In Illinois and California
The McDonald’s #1 Store Museum in Des Plaines, Illinois
By Megan McKinney
When we searched for a photo of the late Ray Kroc—the mass culture genius who created the McDonald’s Hamburgers phenomenon—without asking, we also received his net worth: the happy sum of $600 million, which would be $1.8 billion in 2025 dollars.
Ray Kroc
The McDonald’s Museums story begins back in the 1950’s when Mr. Kroc, then a traveling salesman from suburban Chicago, happened upon a hamburger drive-in restaurant in San Bernardino, California.
The McDonald’s drive-in was owned by a pair of brothers.
They were Dick and Mac McDonald, who never seemed to be photographed when one or the other was not chomping on a burger. But the pair did give the restaurant a personality, thus Ray Kroc entered into a franchising agreement with them. The first McDonald’s in the franchise was Mr. Kroc’s own restaurant in Des Plaines, Illinois, which became known as the McDonald’s #1 Store and is now the Des Plaines McDonald’s Museum, shown in the photograph at the top of this story.

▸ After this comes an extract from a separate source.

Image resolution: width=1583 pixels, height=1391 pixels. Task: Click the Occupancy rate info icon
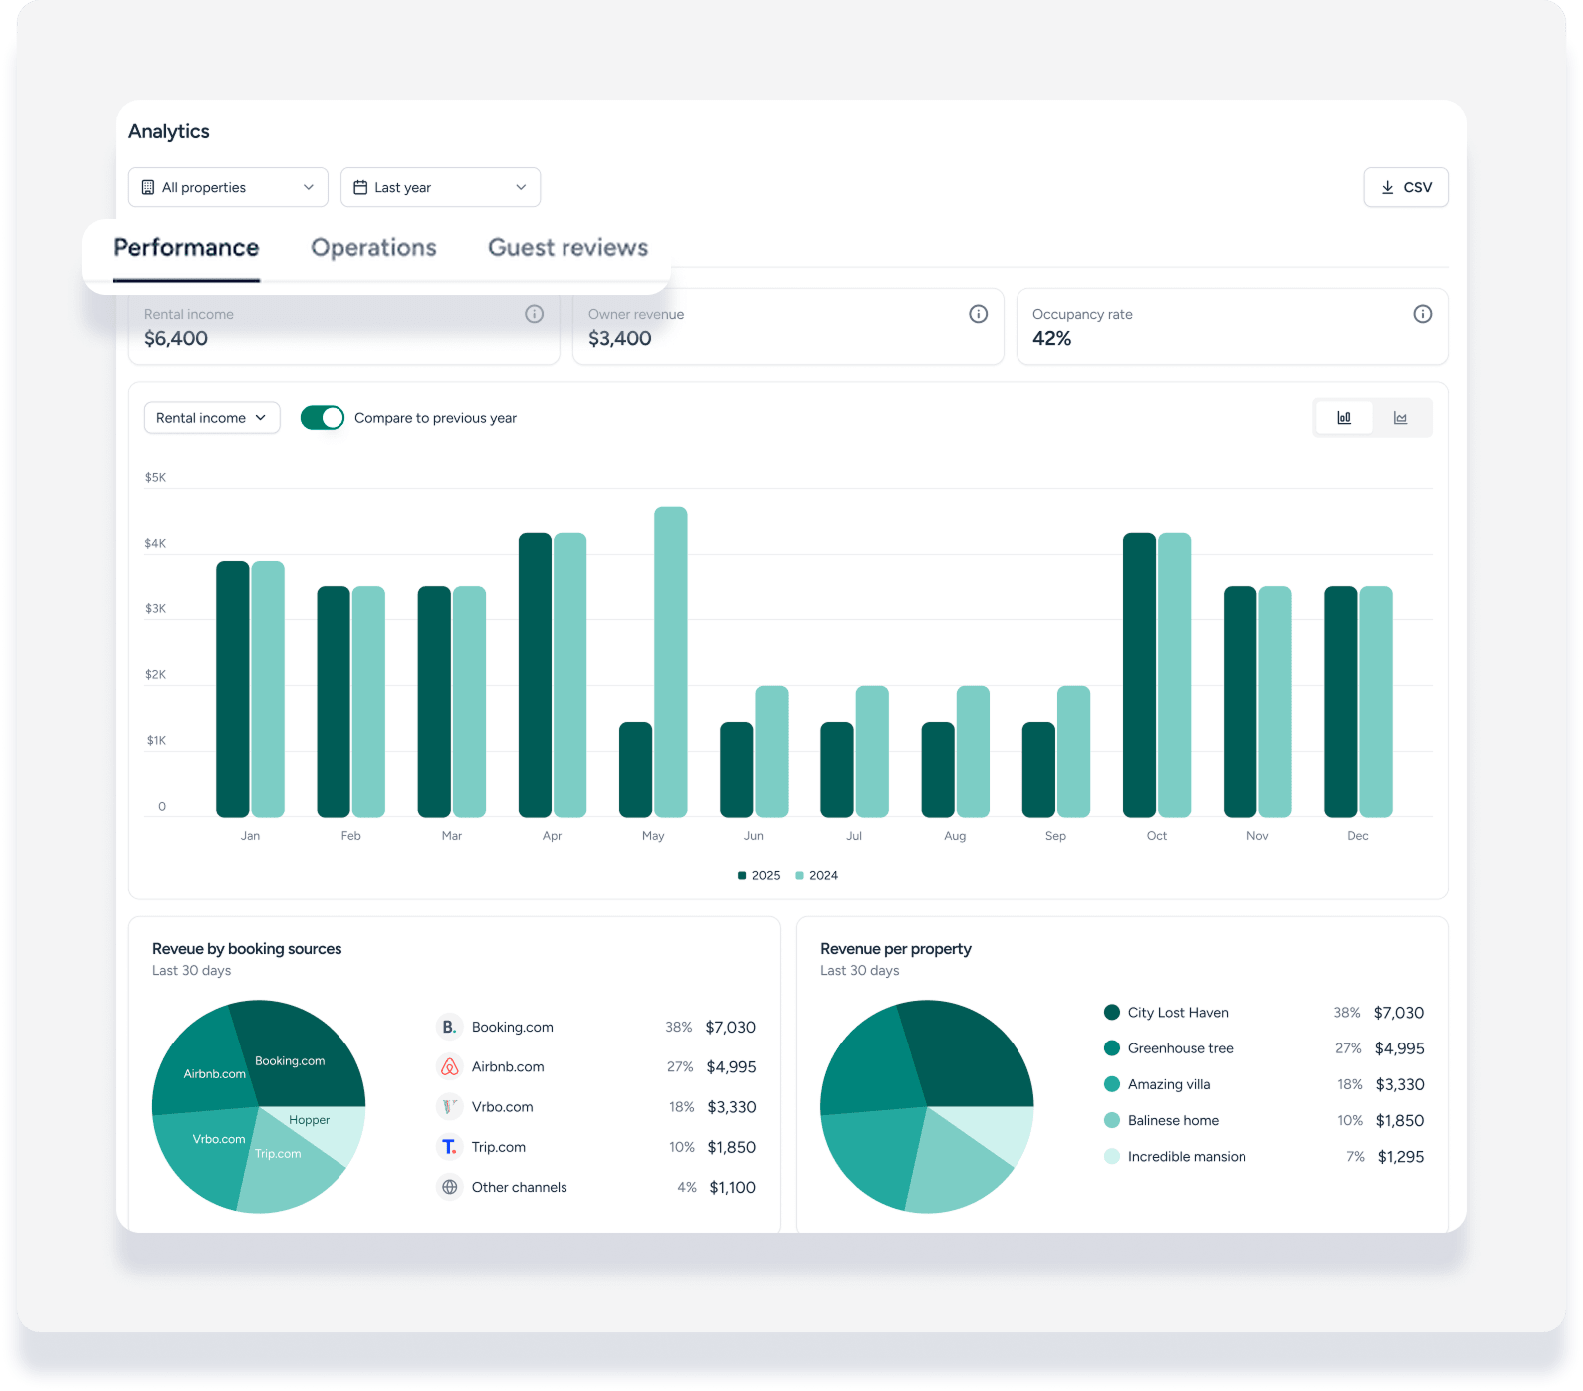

However, if you ever find yourself in San Bernardino, Califorina, do look in on a competing McDonald’s Museum, labeled Historic Site of the Original McDonald’s and providing a spectrum of artifacts within.
In 1997, the Chicago Tribune published a statement that by then McDonald’s had grown to “around fifteen thousand locations in about seventy countries.”
This we found on the roof of a McDonald’s in Cairo, Egypt; the language is Egyptian Arabic, one of the many we’ve been unable to read.
This is what we discovered in Bangkok.
Did you ever wonder how to spell McDonald’s in Russian?